The key insight is that every Google Meet meeting is a Google Calendar event with a conferenceData object attached. This object contains the Meet conference ID, the join URL (https://meet.google.com/xxx-xxxx-xxx), and the conference solution type. Filtering Calendar API queries to events where conferenceData.conferenceSolution.key.type equals hangoutsMeet gives you all Meet meetings across any calendar you have access to. From there, each event's attendees array shows all invitees with their response status (accepted, declined, needsAction, tentative), enabling attendance analytics.

For organizations on Google Workspace Enterprise plans, a supplementary Google Meet REST API (currently in beta) allows managing Meet spaces directly — creating persistent spaces, listing active and scheduled meetings, and retrieving participant data from recently completed calls. This API is separate from Calendar and provides richer meeting-specific data but requires Workspace Enterprise licensing and specific API enablement.

## Before you start

- A Google account or Google Workspace account with Google Calendar access
- Google Calendar API enabled in Google Cloud Console (APIs & Services → Enable APIs → Google Calendar API)
- OAuth 2.0 credentials configured with the https://www.googleapis.com/auth/calendar.readonly scope
- For workspace-wide analytics: a service account with domain-wide delegation enabled to access other users' calendars
- A Retool account with Resource creation permissions

## Step-by-step guide

### 1. Enable Google Calendar API and configure OAuth credentials

Navigate to Google Cloud Console → APIs & Services → Library and search for Google Calendar API. Click Enable if it is not already active. To also enable the beta Google Meet REST API for space management, search for Google Meet API and enable it separately — this is optional for basic meeting data retrieval via Calendar. In APIs & Services → Credentials, click Create Credentials → OAuth client ID. Set the application type to Web application. In Authorized redirect URIs, add Retool's OAuth callback URL: https://oauth.retool.com/oauth/user/oauthcallback for Retool Cloud. Copy the Client ID and Client Secret. Configure the OAuth consent screen: go to APIs & Services → OAuth consent screen, set User Type to Internal for Google Workspace single-organization use, and add the scope https://www.googleapis.com/auth/calendar.readonly. This read-only scope allows listing events and reading attendee data without the risk of accidentally modifying calendar data. If you need to create or modify Meet meetings from Retool, add https://www.googleapis.com/auth/calendar.events instead. Save the consent screen. For organization-wide analytics accessing multiple employees' calendars, configure a service account with domain-wide delegation — in the service account settings, enable domain-wide delegation and add the calendar.readonly scope to the Workspace Admin Console delegated scopes. This is an advanced configuration but required for HR and ops teams that need cross-user calendar visibility.
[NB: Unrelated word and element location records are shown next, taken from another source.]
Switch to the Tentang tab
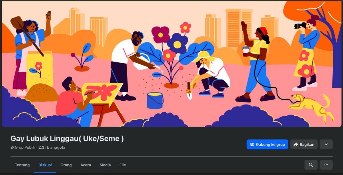 click(x=22, y=165)
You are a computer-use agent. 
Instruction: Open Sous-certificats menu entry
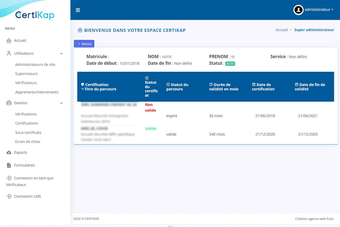[x=28, y=133]
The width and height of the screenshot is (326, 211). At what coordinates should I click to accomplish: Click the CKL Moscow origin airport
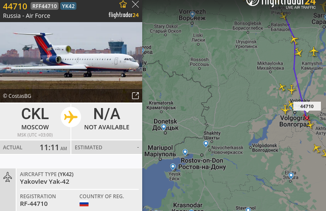tap(35, 121)
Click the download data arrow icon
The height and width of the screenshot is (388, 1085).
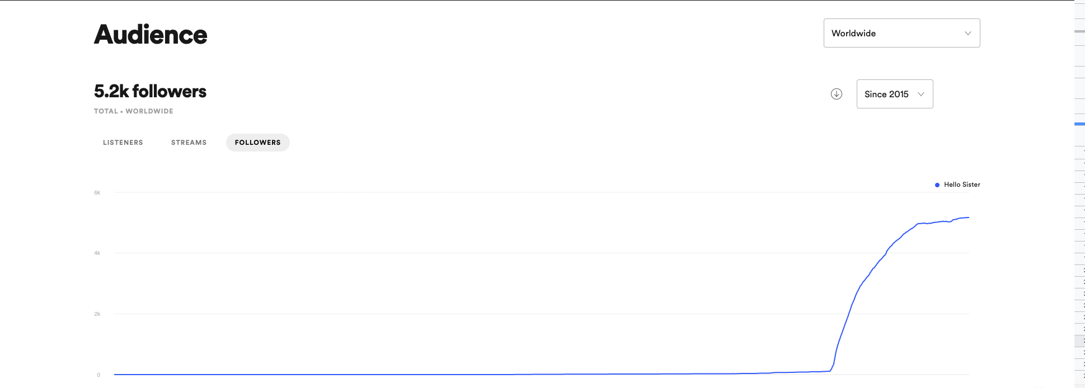pyautogui.click(x=837, y=94)
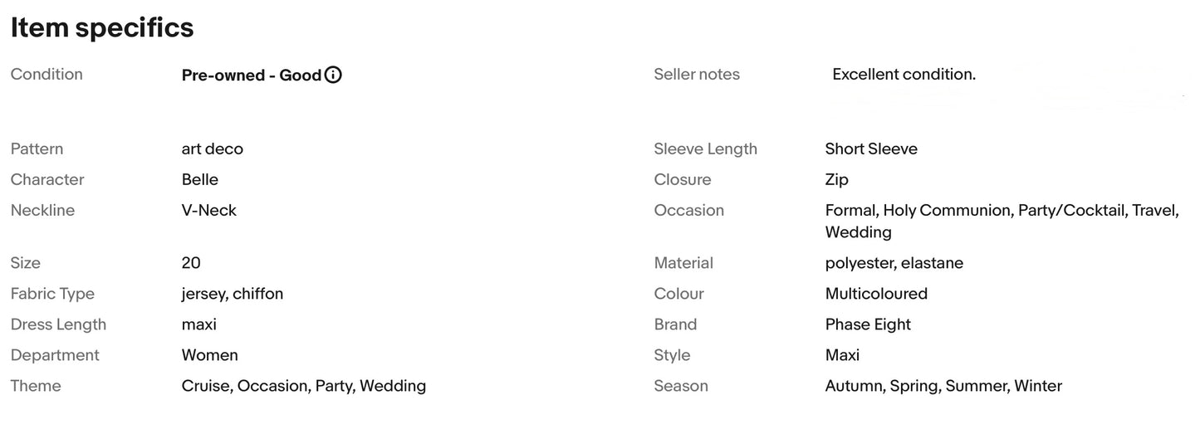Click the jersey, chiffon fabric type value
Viewport: 1200px width, 434px height.
pos(232,294)
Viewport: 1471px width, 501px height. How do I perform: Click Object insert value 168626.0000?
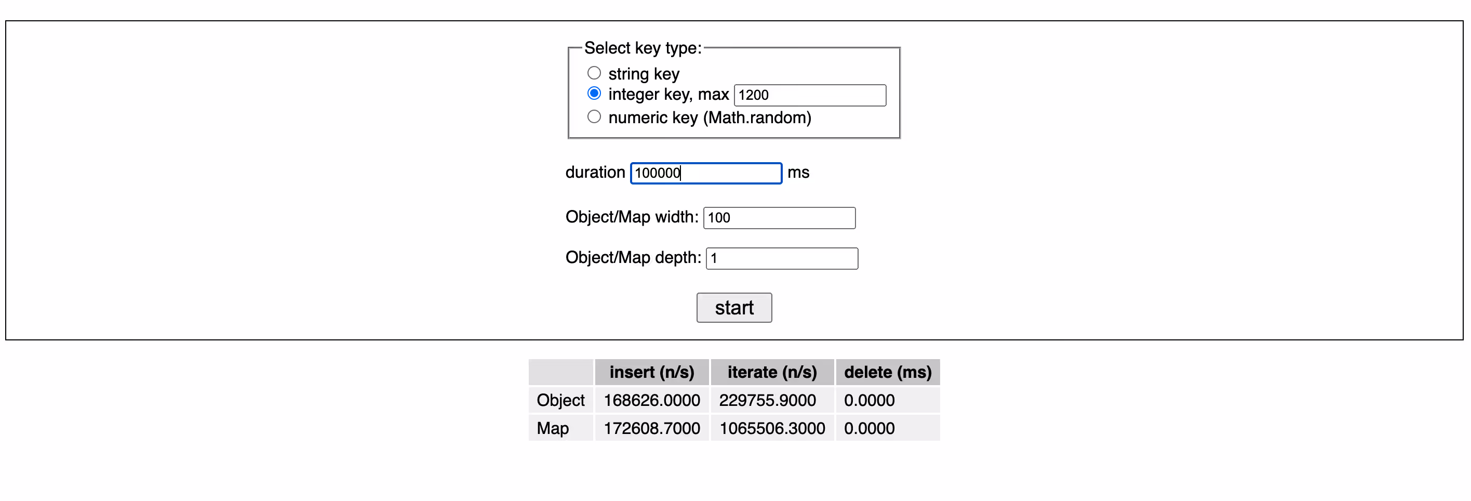pyautogui.click(x=652, y=400)
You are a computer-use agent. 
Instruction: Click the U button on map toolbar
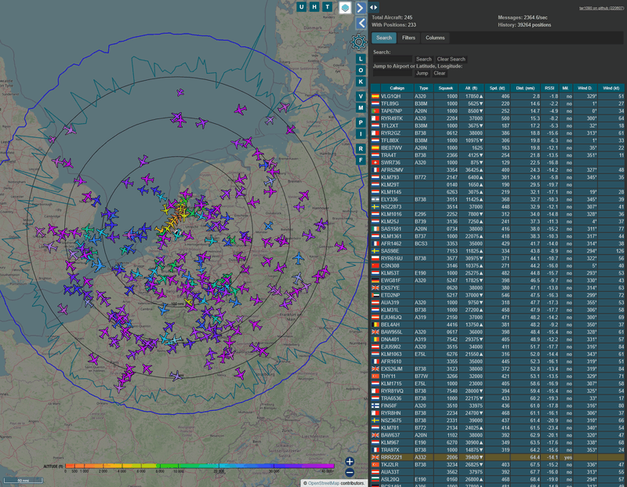[x=303, y=7]
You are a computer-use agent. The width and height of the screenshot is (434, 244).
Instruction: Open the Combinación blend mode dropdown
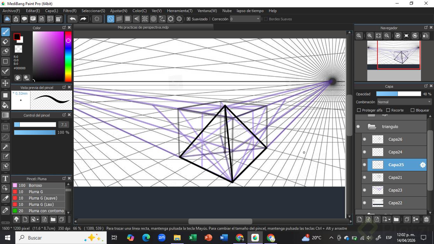(x=404, y=102)
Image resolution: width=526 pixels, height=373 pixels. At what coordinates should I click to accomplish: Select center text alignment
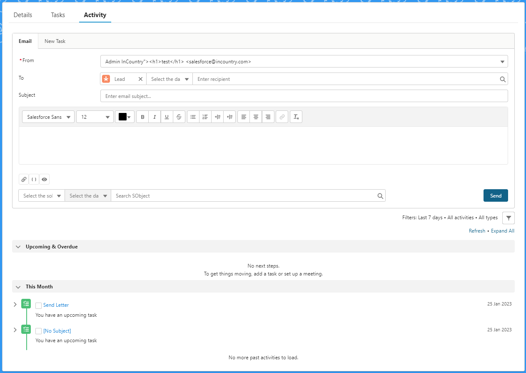point(256,117)
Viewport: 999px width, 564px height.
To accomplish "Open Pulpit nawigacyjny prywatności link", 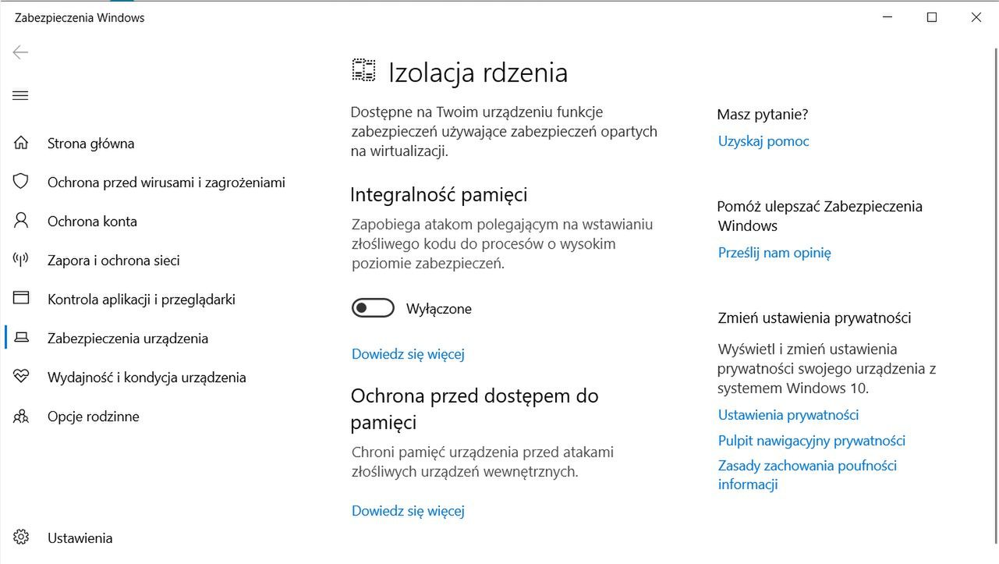I will tap(811, 441).
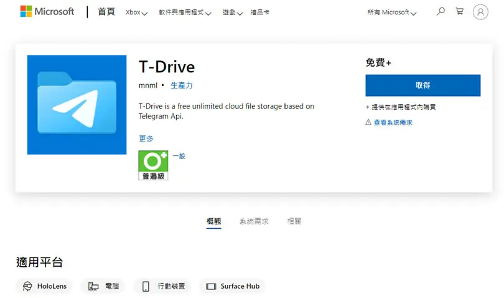Viewport: 504px width, 298px height.
Task: Open the shopping cart icon
Action: 460,11
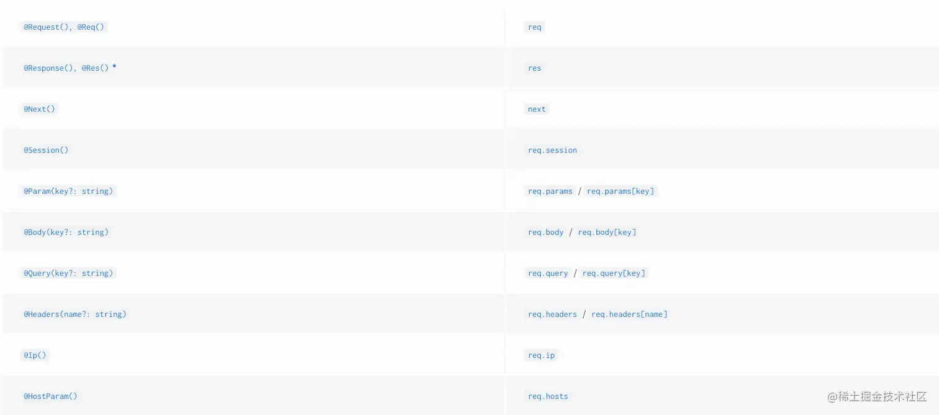Click the @Ip() decorator label

tap(35, 355)
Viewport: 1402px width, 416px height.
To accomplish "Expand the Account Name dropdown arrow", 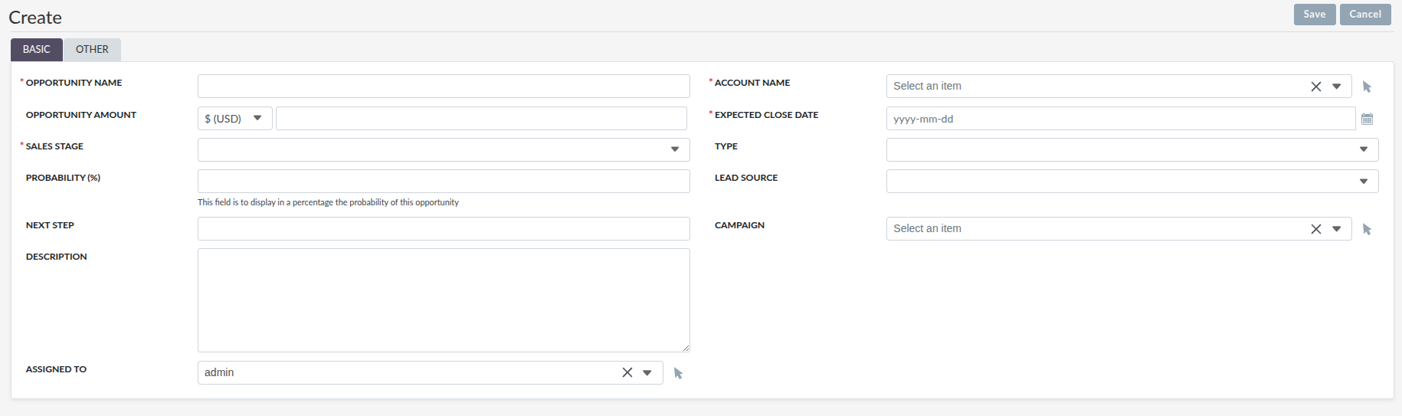I will [1337, 87].
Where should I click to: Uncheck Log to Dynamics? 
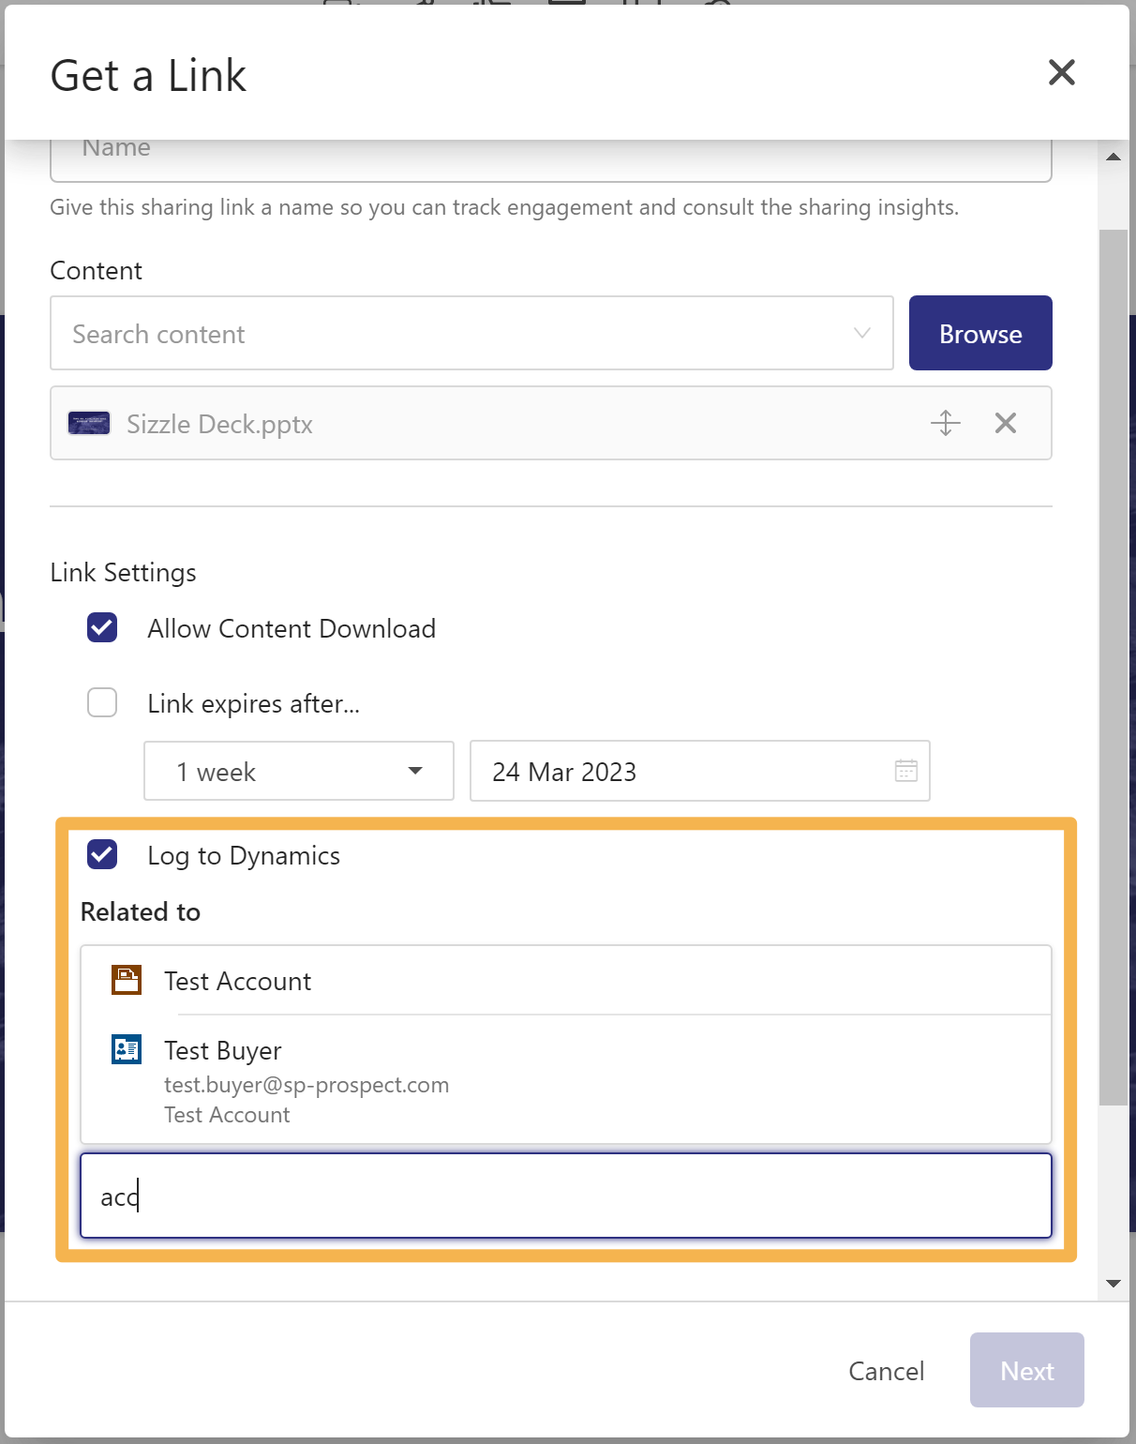[102, 854]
**Expected result:** Google Calendar API is enabled, OAuth credentials are created with the calendar.readonly scope, and the consent screen is configured for either personal or domain-wide calendar access.

### 2. Create the Google Calendar REST API Resource in Retool

Navigate to the Resources tab in Retool and click Add Resource → REST API. Name the resource Google Calendar API. Set the Base URL to https://www.googleapis.com/calendar/v3. In the Authentication section, select OAuth 2.0. Enter the OAuth configuration: Authorization URL as https://accounts.google.com/o/oauth2/auth, Token URL as https://oauth2.googleapis.com/token, your Client ID, Client Secret, and Scope as https://www.googleapis.com/auth/calendar.readonly. Add access_type: offline in the additional OAuth parameters to receive a refresh token for long-lived access. Save and click Connect to trigger the OAuth authorization flow — a Google sign-in popup appears where you authorize the app with the requested calendar scope. After authorization, the resource shows as Connected with your Google account email. If you need to query multiple users' calendars using domain-wide delegation with a service account, configure the Base URL the same way but authenticate via Bearer token using the service account's access token stored in a configuration variable, similar to the Vertex AI setup. Verify the connection by creating a test query with GET path /users/me/calendarList to list your accessible calendars — this confirms the resource configuration is correct before building the main meeting queries.

**Expected result:** The Google Calendar REST API Resource is Connected in Retool and a test query to /users/me/calendarList returns the list of calendars accessible to the authenticated account.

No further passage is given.